Paul G. is planning to make his workbench out of _thick_ oak:
> wrt the legs. At first, I was going to glue up stock just like Mike
> did. Then I got to thinking of asking the sawyer for several lengths
> of 6 inch square oak from the center portion of the tree. This would
> be the portion of the tree which usually goes into fence post
> material. I have a local sawmill which can probably give me what I
> want but I wanted to check it out with some galoots who are much
> smarter than me. Is this material stable enough for workbench legs?
> Are there any other concerns I should have using the center portion of
> the tree? What does a sawmill usually do with this part of the tree?
> Is it waste? (Read that as, can I get it cheap?) Thanks for any
> input.
The "center portion" of tree's contains the pith, and any board
with pith will split big-time as it dries. You won't get dried thick stock
cheaply. They generally don't saw hardwood to leave a "fence post" in the
middle - too much waste, especially of the quartersawn wood. My
local small sawyer cuts out the pith in a single 4/4 (quartersawn) board,
then cuts out the pith to yield two nice boards.

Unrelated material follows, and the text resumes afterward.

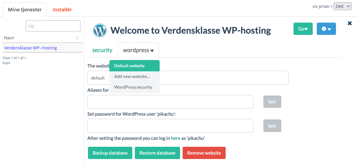357x165 pixels.
Task: Collapse the wordpress tab dropdown
Action: click(138, 50)
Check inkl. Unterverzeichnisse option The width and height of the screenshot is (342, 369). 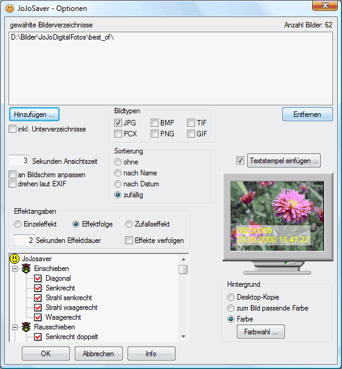pyautogui.click(x=12, y=129)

I think the "fence posts" containing the pith that you're talking about
are cut mainly of SPF (spruce/pine/fir), probably from smallish trees. I
also think you're more likely to find pith in posts from lower quality
lumber yards.
BTW, most places around Phila. charge a very high premium (per BF) for thick
stock - often 2-3x the price / BF for 4/4. That's supposedly due to the
long, slow drying schedule required in the kiln to avoid splitting.
You don't want to know how much I ended up paying for 12/4 (closer to 16/4)
red oak stock for legs for 2 beds last summer.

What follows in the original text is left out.